**Assigned task**
In the listing below, the lines starting at the line with "You are a GUI" and ending at the line with "Click the W3C logo in the banner" are to be output verbatim. Images stay out of the copy.

**Working data**
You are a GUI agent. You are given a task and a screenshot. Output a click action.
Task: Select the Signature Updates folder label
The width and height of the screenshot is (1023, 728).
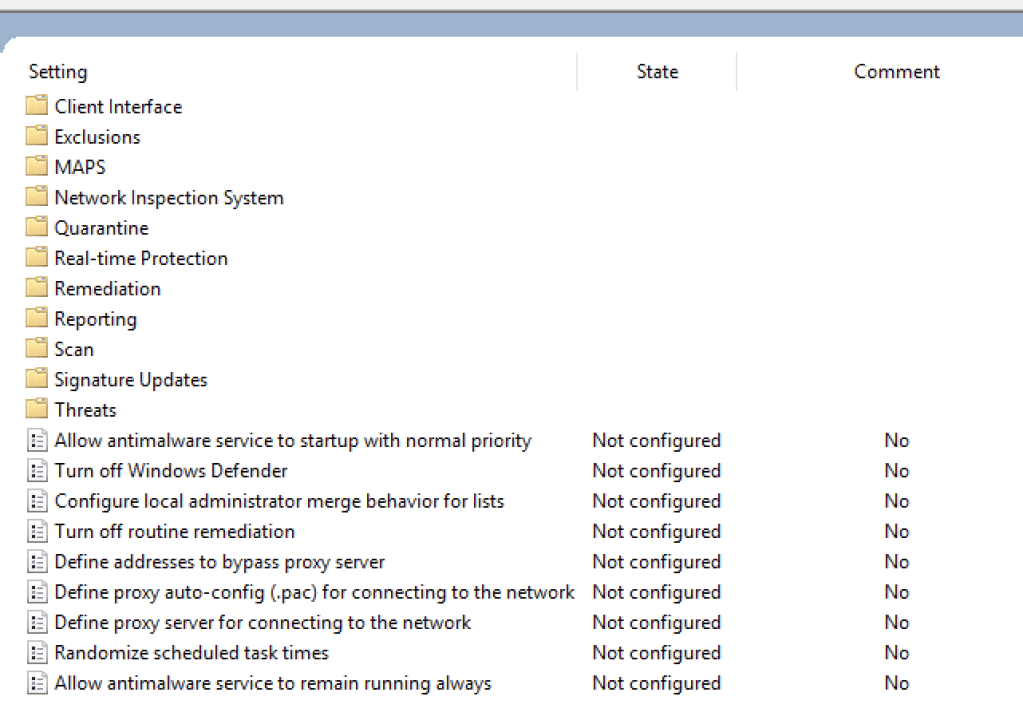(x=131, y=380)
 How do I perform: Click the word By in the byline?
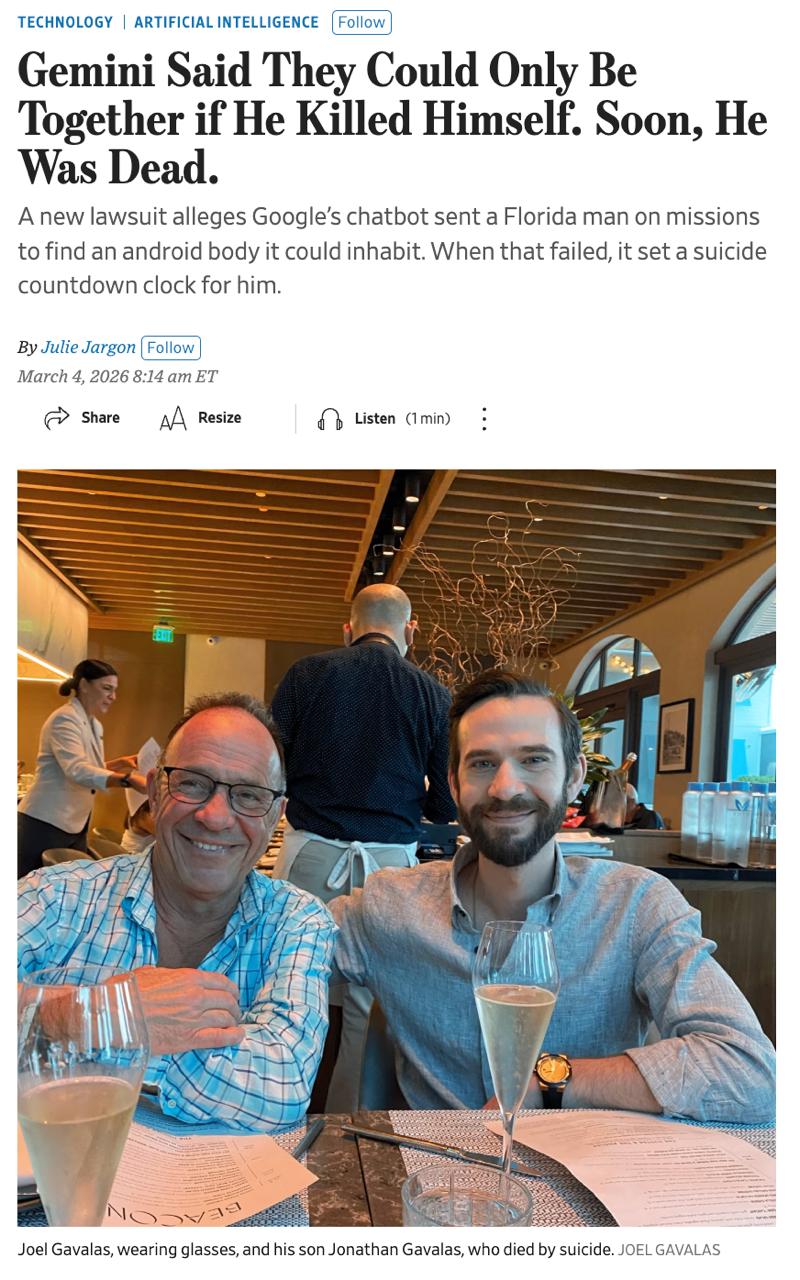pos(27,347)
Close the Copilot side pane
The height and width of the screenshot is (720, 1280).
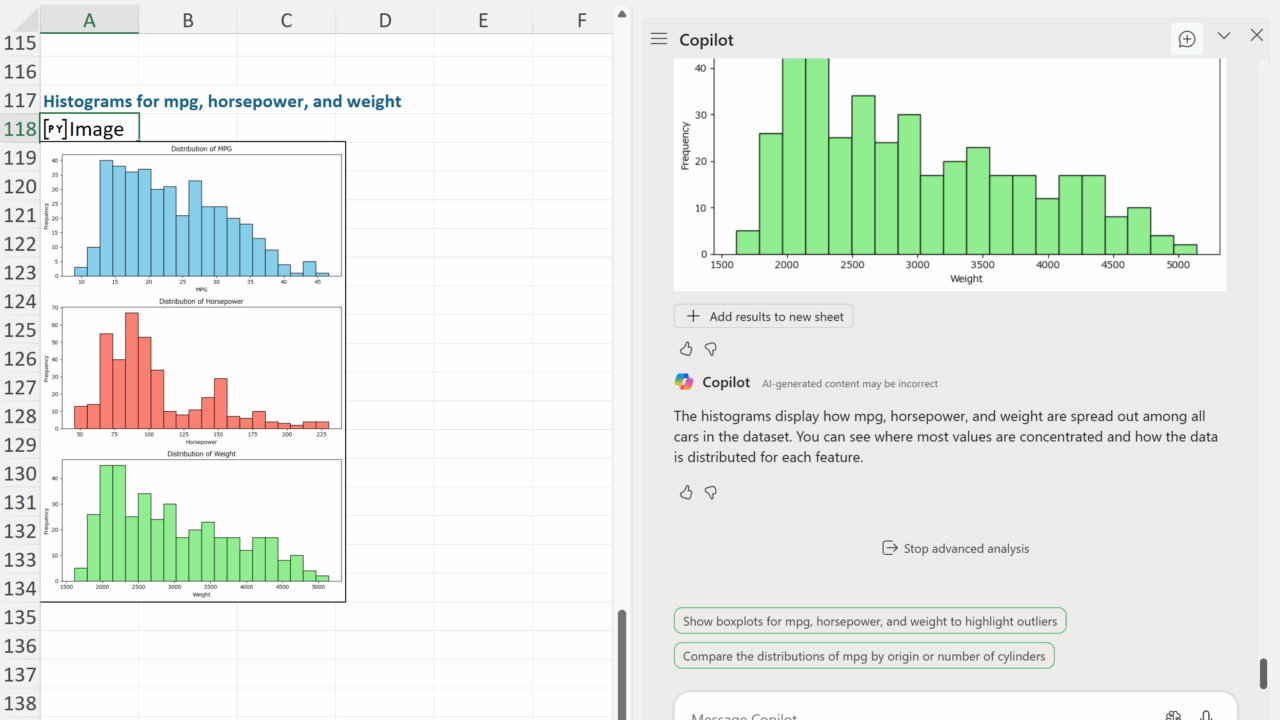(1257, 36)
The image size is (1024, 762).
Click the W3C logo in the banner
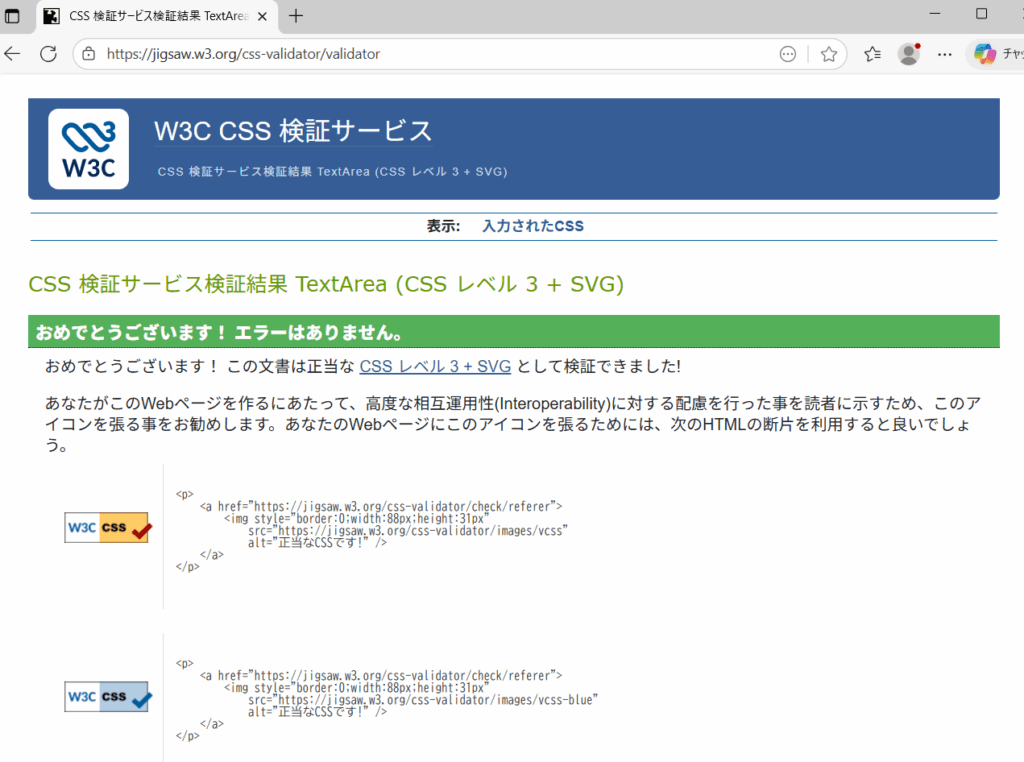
* * *
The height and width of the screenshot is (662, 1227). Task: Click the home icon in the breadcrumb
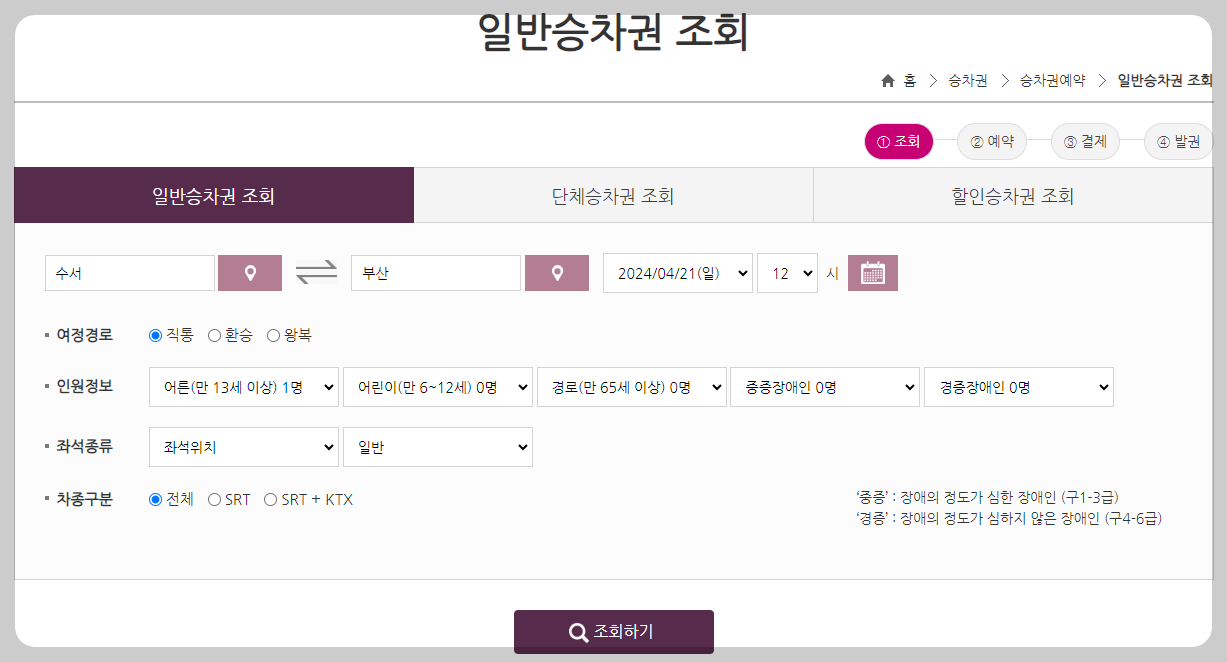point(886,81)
---
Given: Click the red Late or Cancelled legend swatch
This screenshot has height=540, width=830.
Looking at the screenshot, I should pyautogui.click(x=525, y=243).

**Output for this exercise**
You are a GUI agent. You are given a task and a screenshot. Output a click action.
Task: Select the Signature Updates folder label
The width and height of the screenshot is (1023, 728).
(x=131, y=380)
 How do I perform: Click the word By in the byline?
pos(27,347)
Close the Copilot side pane
The height and width of the screenshot is (720, 1280).
(1257, 36)
The image size is (1024, 762).
Click the W3C logo in the banner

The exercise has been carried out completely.